Ansel Elgort, Jamie Foxx, John Hamm and Eiza González in Baby Driver

That’s the action part taken care of. But Baby Driver is also a musical, not merely a film with a songs in it. It’s not just in the copious music-world cameos (OutKast’s Big Boi, Killer Mike, Paul ‘Phantom of the Paradise’ Williams, Sky Ferreira and the aforementioned Jon Spencer all show their faces). Music is integral to its matter. The music in Baby’s ears shapes his experiences, and it’s manifest to the audience in a slightly off-kilter, fairytale Atlanta, the pulse of the city matching the songs beat for beat. It shouldn’t make sense, for instance, that a fire fight at a warehouse arms deal gone wrong should sync up with the rhythm of ‘Tequila’, but it does. (Incidentally, that scene gets right in five minutes what Ben Wheatley’s Free Fire couldn’t in an hour and a half.)

Wright has solid references to work on here, both blatant (The Blues Brothers and John Waters’ Cry Baby are directly homaged) and more subtle (a particular choice of dress evokes Roxy’s courtroom blouse in Chicago). There are solid performances to work with, too, from a cast diverse in ethnicity and ability (Jones, deaf since childhood, and Elgort conduct their scenes in sign language). And Wright heaps on a healthy dose of silliness amid the more serious moments; aside from the nods to his own Cornetto Trilogy, the pair of stoners who appear out of nowhere in the perfect sports car make for the kind of deus ex machina that’s impossible to hate.

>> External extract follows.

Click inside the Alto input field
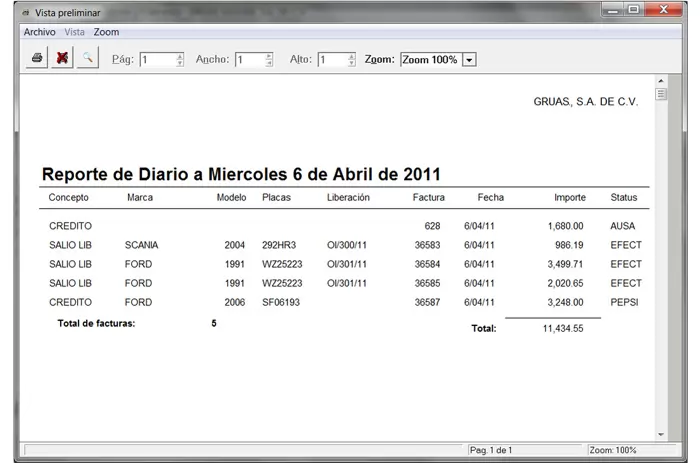Screen dimensions: 700x463 (x=331, y=60)
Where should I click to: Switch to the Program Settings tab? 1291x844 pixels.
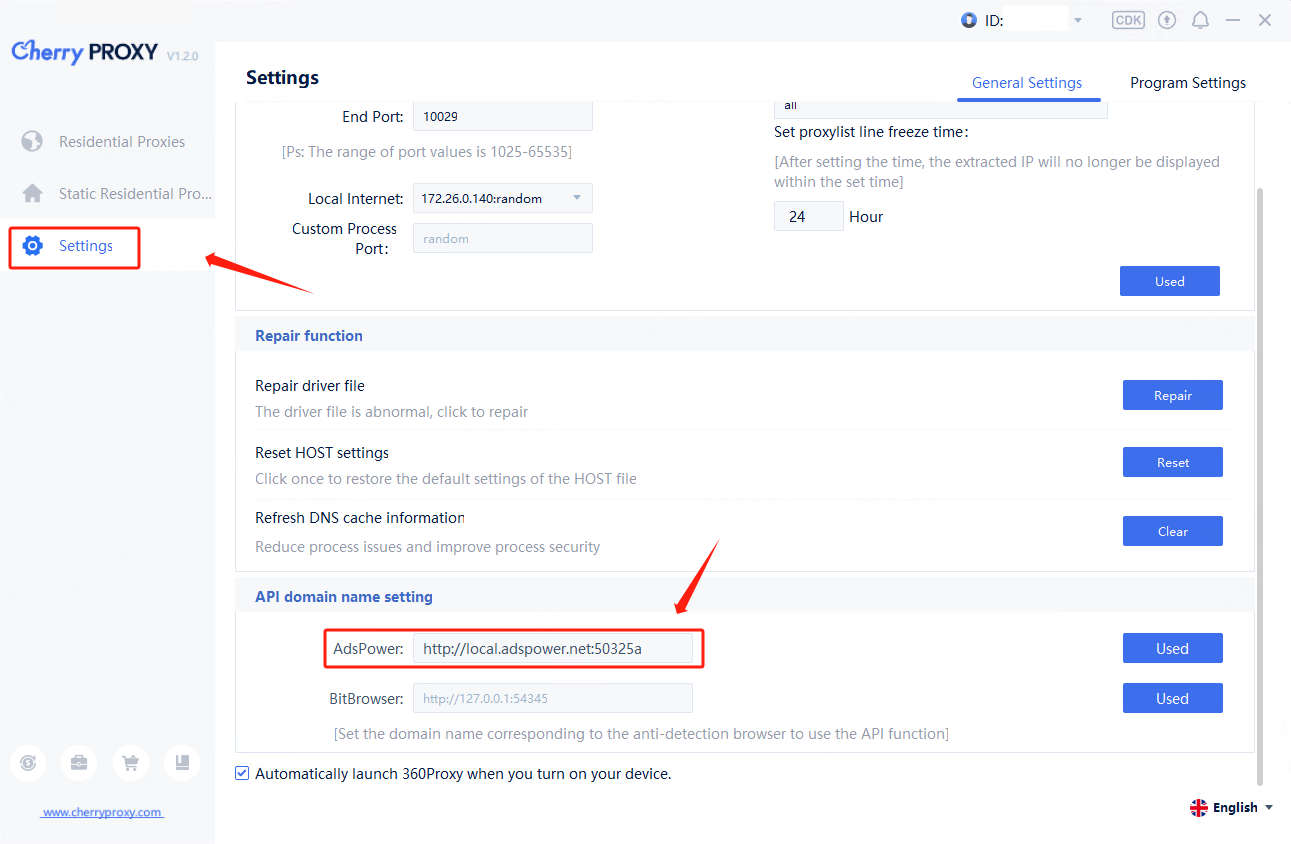[x=1187, y=83]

That’s not to say there are no negatives, rooted mostly in the lack of originality. The one-more-job plot is as tropey as it gets. The car chases, while exciting and expertly choreographed, are straight out of the Fast and Furious franchise. Even Baby’s connection to his past through music is a direct lift from Guardians of the Galaxy. (And there is little to no chemistry between Elgort and James, to a comical degree.)

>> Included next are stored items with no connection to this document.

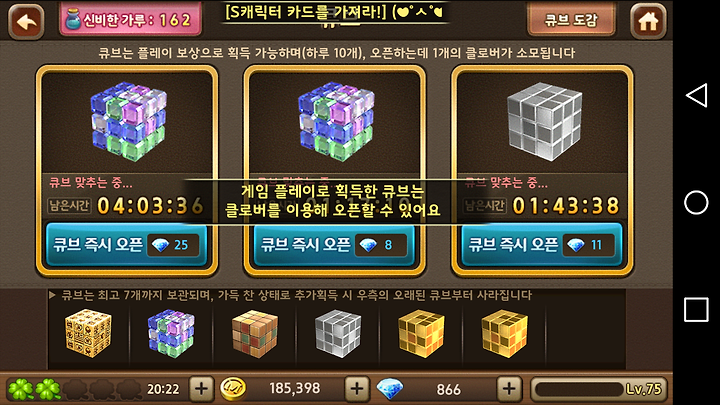Pick the wooden cube in inventory row
The image size is (720, 405).
coord(255,334)
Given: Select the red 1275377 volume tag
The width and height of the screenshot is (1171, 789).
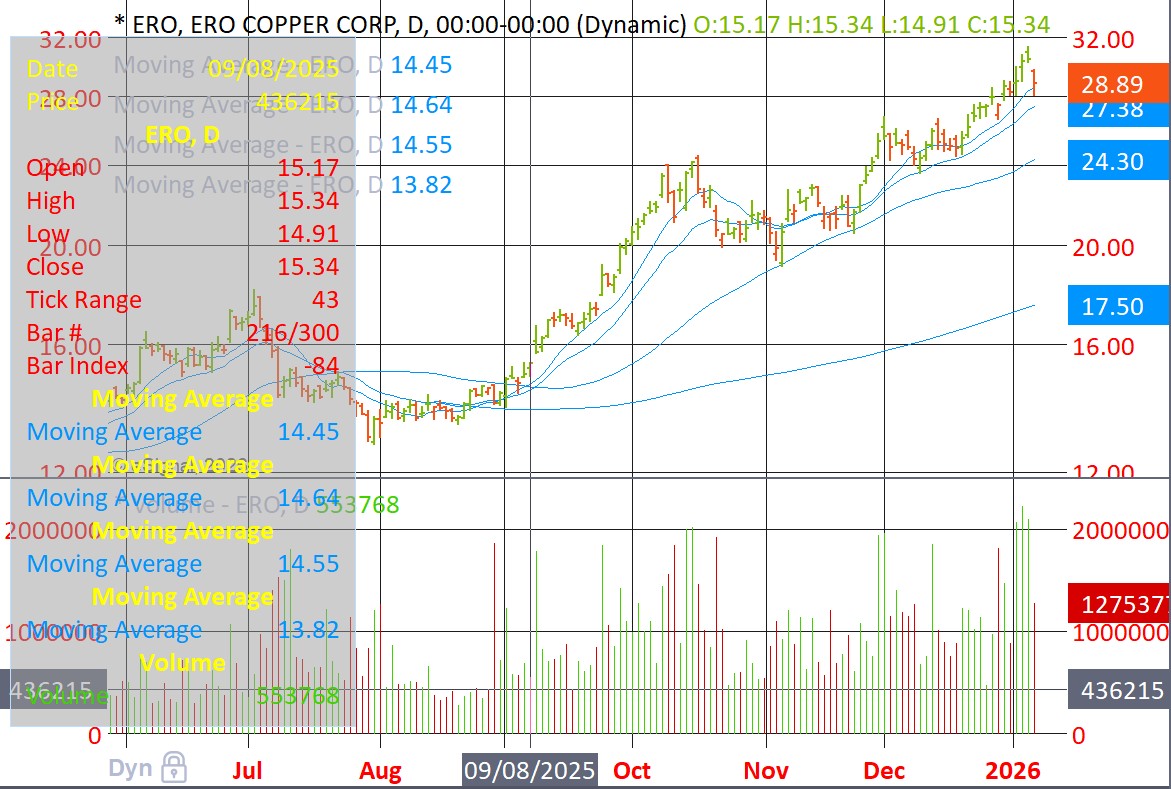Looking at the screenshot, I should pyautogui.click(x=1118, y=605).
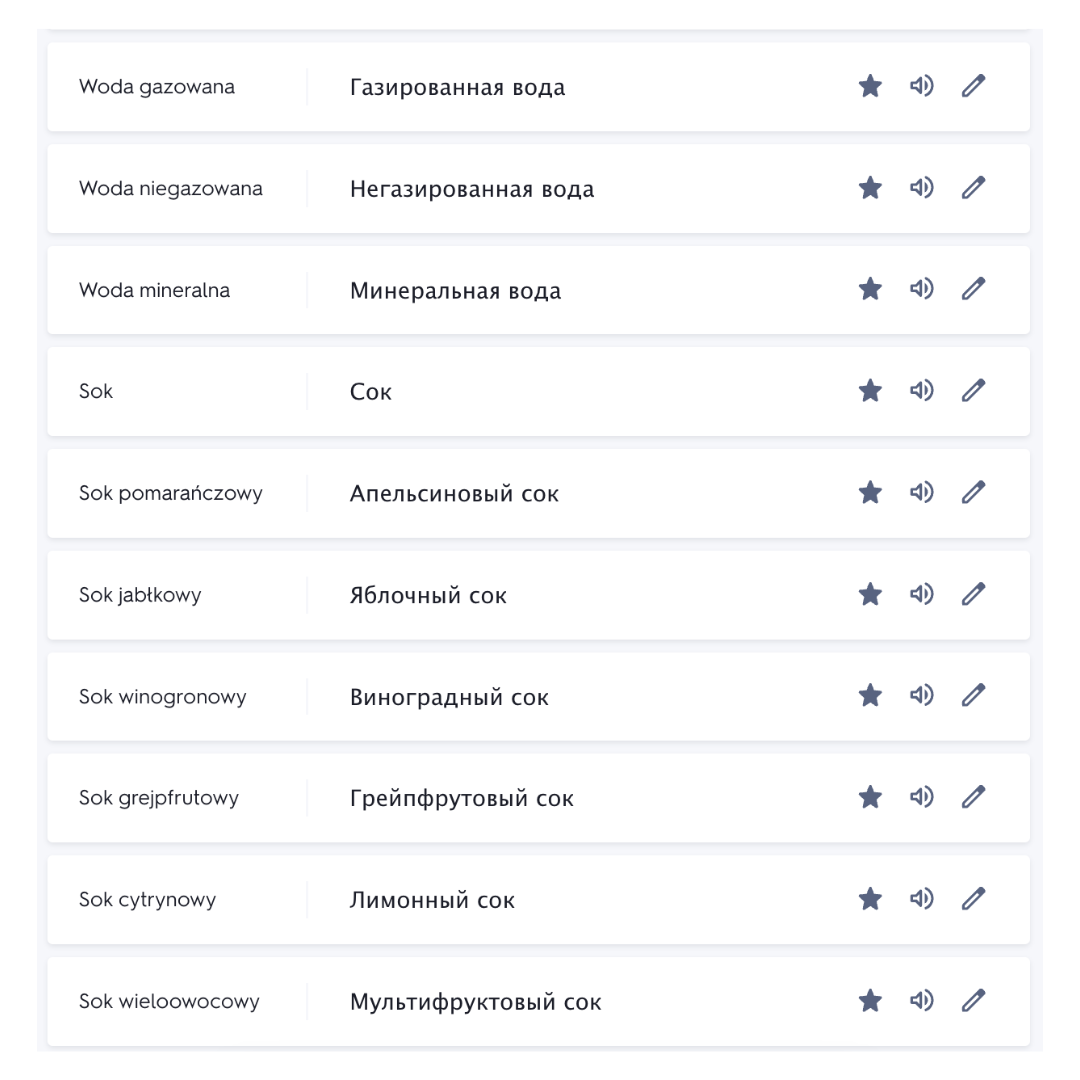
Task: Listen to Сок audio
Action: (x=922, y=391)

But like any good remix, Wright spins those old tunes into a fresh new thing. Baby Driver plays like the liberation for Wright that his previous Hollywood film Scott Pilgrim never really was (stuck firmly as it was to its source material in look and tone). It’s everything he wanted in a movie — and probably much of what he wanted to put in his vision of Ant-Man that wasn’t to be — blended together in a melange of ideas that should clash but ultimately complement each other.

Above all, Baby Driver is a hell of a lot of fun — and importantly, it feels original, even if it’s easy to pick out its parts.